-- START --
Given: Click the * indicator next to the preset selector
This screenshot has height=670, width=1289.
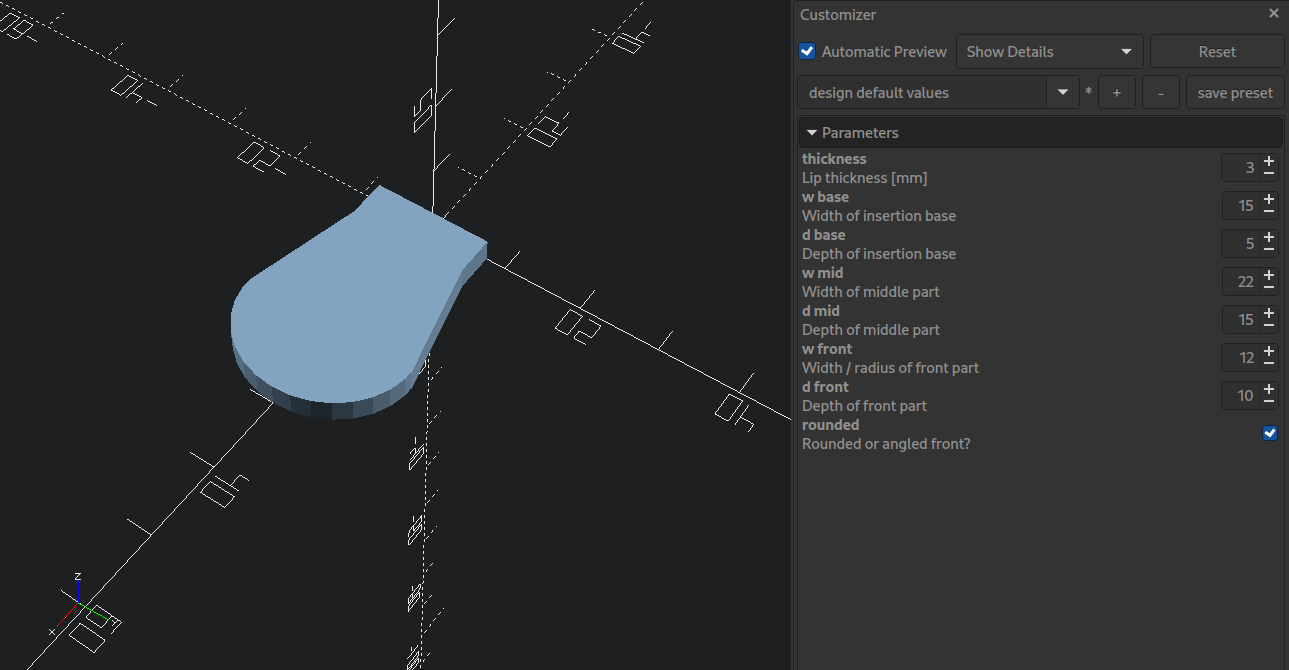Looking at the screenshot, I should [1087, 92].
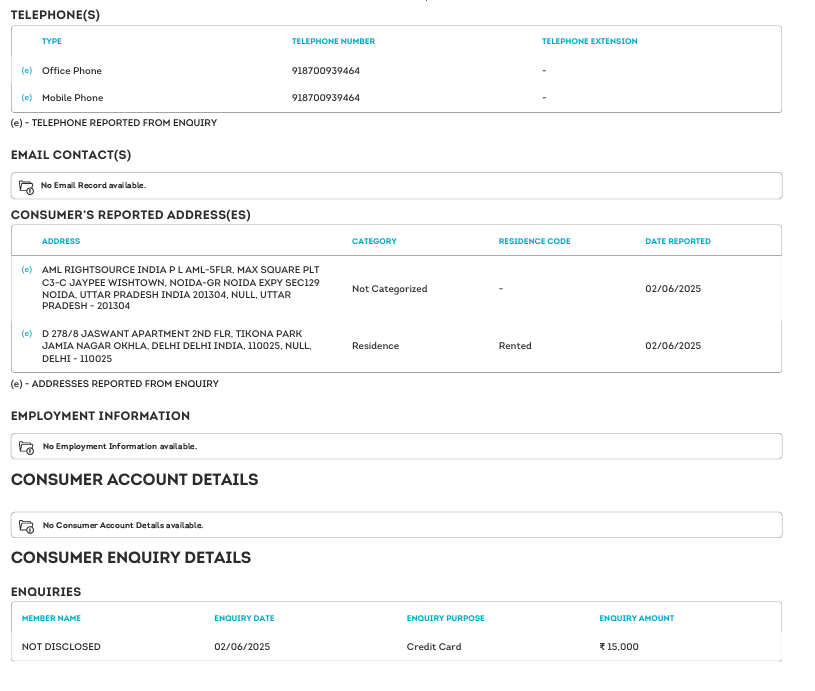The width and height of the screenshot is (815, 691).
Task: Click the folder icon beside No Email Record
Action: [x=27, y=186]
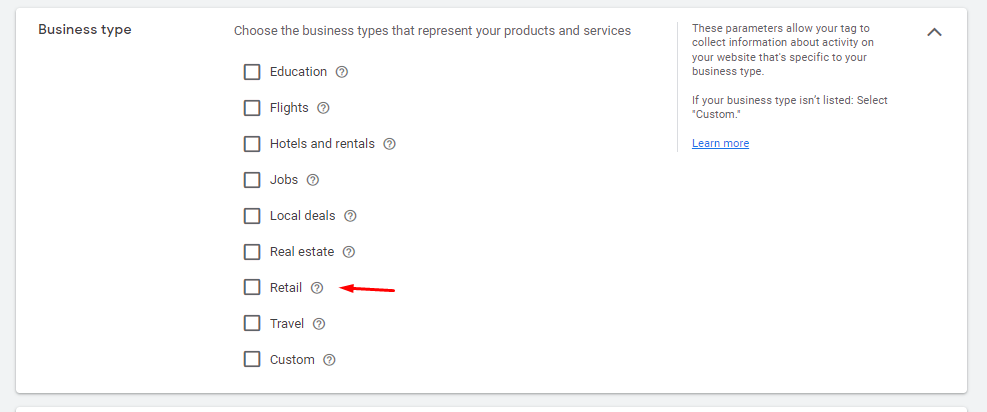
Task: Check the Hotels and rentals box
Action: (x=252, y=144)
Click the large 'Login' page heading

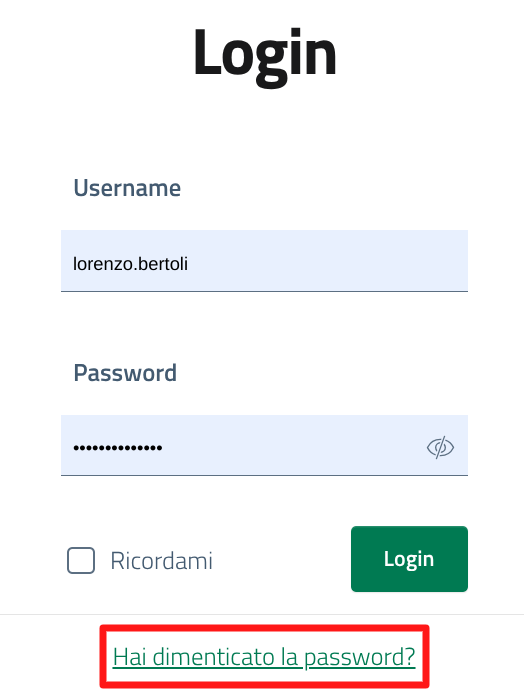tap(265, 56)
-- END --
What needs to be done: Switch "preset selector" to "profile selector" throughout the lines above and give them again with nothing else altered. Leave the pictures out of your answer.

Result of the exercise:
Given: Click the * indicator next to the profile selector
This screenshot has height=670, width=1289.
Looking at the screenshot, I should [1087, 92].
The width and height of the screenshot is (815, 691).
Task: Click the folder icon beside No Email Record
Action: [x=27, y=186]
Task: Check the Hotels and rentals box
Action: (x=252, y=144)
Click the large 'Login' page heading

tap(265, 56)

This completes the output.